17 years of gestation
phew love is a film that Gilles Lellouche has wanted to direct for over 17 years. It was Benoît Poelvoorde who offered him the novel by the Irish writer Neville Thompson, Jackie Loves Johnser Ok ? published in 1997, advising him to make a film of it. For years, Gilles Lellouche tried to make an “ultra violent romantic comedy”, but the project was delayed. Finally, after the success of Great Bathfirst comedy directed by Gilles Lellouche, phew love is announced on the sidelines of the 2021 Cannes festival. We will have to wait three more years before the film is released in cinemas, the director writing the screenplay jointly with Audrey Diwan (The event, Emmanuelle…).

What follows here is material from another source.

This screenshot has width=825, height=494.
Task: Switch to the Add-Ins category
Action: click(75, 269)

As its name suggests, phew love traces an epic love story as only cinema can tell, that of Jackie and Clotaire. They met as teenagers, in the 1980s in the North of France. While their social origins oppose them, they fall madly in love with each other. But when Clotaire is accused of committing a crime, he is sentenced to spend twelve years in prison and loses Jackie. When he leaves, aged 27, he is determined to win back the one he loves and make up for lost time.

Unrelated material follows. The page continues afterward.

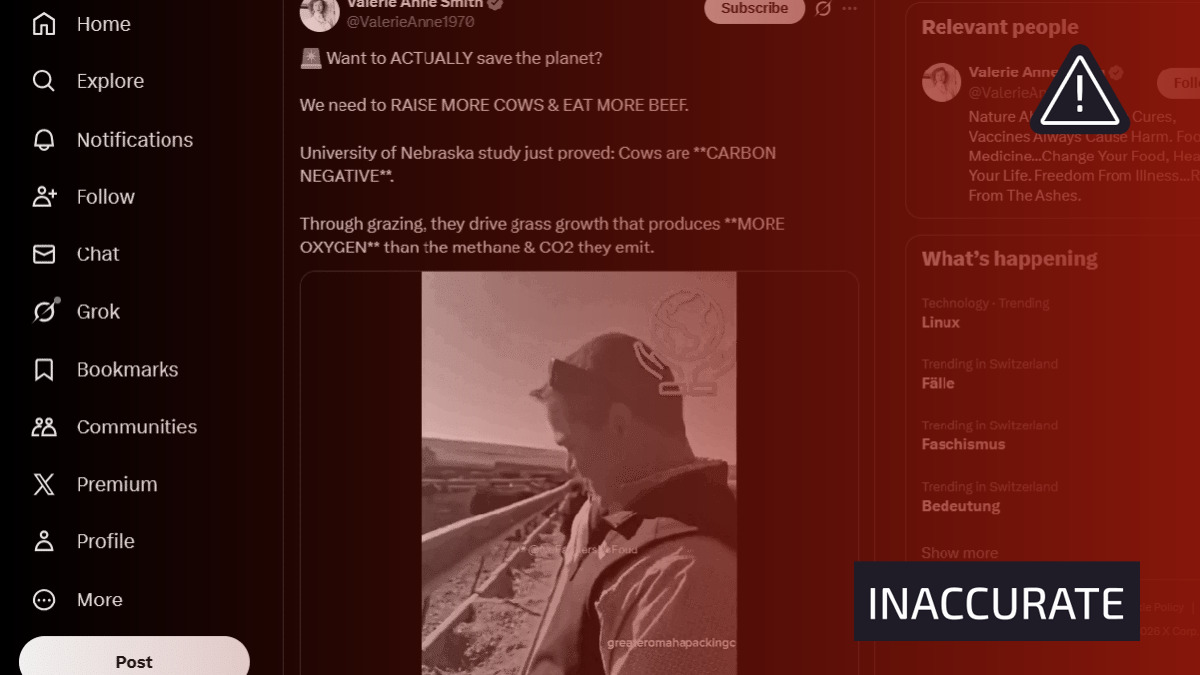
Task: Open the post's three-dot options menu
Action: tap(850, 9)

Added to this novelistic and romantic scenario, the rumors of true romance between the two stars of the film (which annoy the two main interested parties who refuse to respond to them during the promo), it was enough to tickle curiosity.
A dream casting
phew loveit’s also a completely amazing casting. If Gilles Lellouche works “only” in directing and does not appear as an actor in the film, he has gathered around him the biggest names of the moment. François Civil (The three musketeers) and Adèle Exarchopoulos (Adèle’s life, I will always see your faces) play the two lovers as adults, when they are Mallory Wanecque (The Worst) and Malik Frikah (Apaches) who embody their adolescent versions. Around them, a myriad of supporting roles evolve: Alain Chabat (The city of fear), Benoît Poelvoorde (It happened near you, Podium), Vincent Lacoste (Lost illusions, Hippocrates), Jean-Pascal Zadi (Simply black, in place), Elodie Bouchez (I will always see your faces), Karim Leklou (BAC Nord, The world is yours), Raphaël Quenard (Yannick) and Anthony Bajon (Prayer) all come to respond to the protagonists.
Big budget
Pour phew loveGilles Lellouche saw things in a very big way: romantic drama, gangster film, ultra-violent scenes punctuated by dance scenes, reconstruction of the 1980s and 1990s, hits (The Bure, Prince…), direction slick and impactful photography… The disappointed press denounced a “catch-all” at the Cannes Film Festival, forcing Gilles Lellouche to partially revise his copy (the film is cut by 20 minutes compared to the version projected on the Croisette, Le Parisien tells us). As a result, filming took several months, many sets were used, and the team was expanded to 90 people. So much so that, according to the CNC, the film would have cost 35.7 million euros.